LasserNewsToday, Jakarta |
Terpidana kasus ‘cessie’ Bank Bali, Djoko Soegiarto Tjandra divonis 4,5 tahun penjara ditambah denda Rp 100 juta subsider 6 bulan kurungan karena terbukti menyuap aparat penegak hukum dan melakukan pemufaktan jahat.
“Menjatuhkan pidana terhadap terdakwa dengan pidana penjara selama 4 tahun dan 6 bulan, dan pidana denda Rp 100 juta dengan ketentuan bila denda tidak dibayar diganti pidana kurungan selama 6 bulan.” Kata Ketua Majelis Hakim, Muhammad Damis di Pengadilan Tindak Pidana Korupsi (Tipikor), Jakarta, Senin (05/04/2021).
Vonis tersebut lebih berat dibanding tuntutan Jaksa Penuntut Umum (JPU) Kejaksaan Agung yang meminta agar Djoko Tjandra divonis 4 tahun penjara ditambah denda Rp 100 juta subsider 6 bulan.
Terdapat sejumlah hal yang memberatkan dalam perbuatan Djoko Tjandra.
Hal-hal yang memberatkan Djoko Tjandra, tidak mendukung Pemerintah dalam mencegah dan memberantas tindak pidana korupsi, perbuatan untuk menghindari upaya pelaksanaan putusan yang telah berkekuatan hukum tetap, suap yang dilakukan terdakwa kepada Penegak Hukum, perbuatan pemberian suap dilakukan di wilayah Pengadilan Negeri Jakarta Pusat, yang grafiknya menunjukkan peningkatan, baik secara kuantitas maupun kualitas.
Majelis Hakim yang terdiri dari Muhammad Damis, Saifuddin Zuhri, dan Joko Soebagyo tersebut juga menyebutkan sejumlah hal yang meringankan dalam perbuatan Djoko Tjandra.
“Hal yang meringankan, terdakwa bersikap sopan dan telah berusia lanjut.” Tambah Hakim Saifuddin.
Djoko Tjandra terbukti melakukan perbuatan seperti dalam dakwaan pertama alternatif kesatu dari Pasal 5 ayat 1 huruf a UU No. 31 Tahun 1999 sebagaimana diubah dengan UU No. 20 Tahun 2001 tentang Pemberantasan Tindak Pidana Korupsi Jo. Pasal 55 ayat 1 ke-1 KUHP Jo. Pasal 65 ayat (1) dan (2) KUHP.

==================================================

- Latihan Tertulis A: Menurut berita vonis Djoko Tjandra, berapa lama hukuman penjara yang dituntut jaksa penuntut umum?
- Latihan Tertulis B: Ulangi kata demi kata dari berita vonis Djoko Tjandra semuanya, mulai dari "Vonis tersebut lebih" sampai ke "kuantitas maupun kualitas.".
Daftar sesudah ini tidak diperlukan.

Daftar untuk menemukan item yang dideskripsikan
==================================================

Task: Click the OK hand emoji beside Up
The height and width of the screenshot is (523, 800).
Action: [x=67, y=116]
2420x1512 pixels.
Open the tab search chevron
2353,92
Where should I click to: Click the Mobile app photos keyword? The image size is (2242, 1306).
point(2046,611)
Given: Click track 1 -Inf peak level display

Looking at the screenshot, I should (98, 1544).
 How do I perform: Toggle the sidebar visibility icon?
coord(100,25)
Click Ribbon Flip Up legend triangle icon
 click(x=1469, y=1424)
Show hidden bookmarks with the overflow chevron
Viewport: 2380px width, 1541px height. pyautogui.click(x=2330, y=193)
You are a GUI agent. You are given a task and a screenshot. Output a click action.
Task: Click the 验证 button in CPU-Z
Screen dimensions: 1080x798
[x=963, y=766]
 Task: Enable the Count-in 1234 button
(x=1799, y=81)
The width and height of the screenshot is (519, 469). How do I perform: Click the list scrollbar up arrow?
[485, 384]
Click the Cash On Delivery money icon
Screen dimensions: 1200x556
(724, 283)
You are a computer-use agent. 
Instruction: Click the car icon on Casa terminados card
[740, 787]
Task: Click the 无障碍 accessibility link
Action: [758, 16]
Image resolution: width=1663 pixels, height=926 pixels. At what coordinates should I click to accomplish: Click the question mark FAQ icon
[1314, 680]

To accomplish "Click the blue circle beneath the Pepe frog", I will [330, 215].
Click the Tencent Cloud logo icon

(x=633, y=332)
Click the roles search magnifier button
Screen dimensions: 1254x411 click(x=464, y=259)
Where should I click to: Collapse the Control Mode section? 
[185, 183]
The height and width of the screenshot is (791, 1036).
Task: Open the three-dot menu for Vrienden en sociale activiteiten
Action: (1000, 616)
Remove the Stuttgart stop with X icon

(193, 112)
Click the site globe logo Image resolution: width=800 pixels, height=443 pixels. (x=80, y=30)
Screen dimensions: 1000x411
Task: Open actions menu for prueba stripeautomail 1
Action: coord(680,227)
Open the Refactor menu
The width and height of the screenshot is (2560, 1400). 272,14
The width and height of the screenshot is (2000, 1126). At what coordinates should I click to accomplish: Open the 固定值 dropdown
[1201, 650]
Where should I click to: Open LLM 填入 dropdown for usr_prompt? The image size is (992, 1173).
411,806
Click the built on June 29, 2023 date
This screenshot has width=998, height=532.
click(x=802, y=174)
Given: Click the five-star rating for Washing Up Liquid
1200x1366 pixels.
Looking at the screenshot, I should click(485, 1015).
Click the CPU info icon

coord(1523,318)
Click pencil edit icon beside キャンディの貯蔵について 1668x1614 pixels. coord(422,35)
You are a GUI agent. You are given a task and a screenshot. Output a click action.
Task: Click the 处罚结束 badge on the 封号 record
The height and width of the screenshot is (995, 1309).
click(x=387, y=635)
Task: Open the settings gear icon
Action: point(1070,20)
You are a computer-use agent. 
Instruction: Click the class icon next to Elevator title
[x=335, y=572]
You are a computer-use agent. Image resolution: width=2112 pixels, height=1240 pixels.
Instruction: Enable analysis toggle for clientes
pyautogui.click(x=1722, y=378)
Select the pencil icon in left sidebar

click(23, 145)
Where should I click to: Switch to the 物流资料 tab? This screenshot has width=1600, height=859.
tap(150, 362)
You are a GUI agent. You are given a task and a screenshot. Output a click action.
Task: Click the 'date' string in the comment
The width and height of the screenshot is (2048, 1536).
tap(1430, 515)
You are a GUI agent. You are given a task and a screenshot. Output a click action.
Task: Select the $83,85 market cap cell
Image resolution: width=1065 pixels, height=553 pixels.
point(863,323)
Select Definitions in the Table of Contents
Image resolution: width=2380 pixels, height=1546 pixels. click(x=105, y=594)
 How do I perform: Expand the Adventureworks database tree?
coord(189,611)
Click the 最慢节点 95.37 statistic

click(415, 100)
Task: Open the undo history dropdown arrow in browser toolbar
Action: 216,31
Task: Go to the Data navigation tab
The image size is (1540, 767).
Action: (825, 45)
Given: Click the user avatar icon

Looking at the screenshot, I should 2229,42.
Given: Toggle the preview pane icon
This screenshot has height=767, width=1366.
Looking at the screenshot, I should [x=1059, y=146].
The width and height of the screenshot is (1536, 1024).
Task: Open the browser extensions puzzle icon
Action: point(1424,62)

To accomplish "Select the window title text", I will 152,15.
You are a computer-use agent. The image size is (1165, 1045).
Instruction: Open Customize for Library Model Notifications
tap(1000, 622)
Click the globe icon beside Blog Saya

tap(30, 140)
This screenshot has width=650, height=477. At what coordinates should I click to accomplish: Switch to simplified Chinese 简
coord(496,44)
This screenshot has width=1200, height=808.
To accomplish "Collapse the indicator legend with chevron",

==================================================

- Jawaban Lengkap A: Jaksa menuntut 4 tahun penjara.

- Jawaban Lengkap B:
Vonis tersebut lebih berat dibanding tuntutan Jaksa Penuntut Umum (JPU) Kejaksaan Agung yang meminta agar Djoko Tjandra divonis 4 tahun penjara ditambah denda Rp 100 juta subsider 6 bulan.
Terdapat sejumlah hal yang memberatkan dalam perbuatan Djoko Tjandra.
Hal-hal yang memberatkan Djoko Tjandra, tidak mendukung Pemerintah dalam mencegah dan memberantas tindak pidana korupsi, perbuatan untuk menghindari upaya pelaksanaan putusan yang telah berkekuatan hukum tetap, suap yang dilakukan terdakwa kepada Penegak Hukum, perbuatan pemberian suap dilakukan di wilayah Pengadilan Negeri Jakarta Pusat, yang grafiknya menunjukkan peningkatan, baik secara kuantitas maupun kualitas.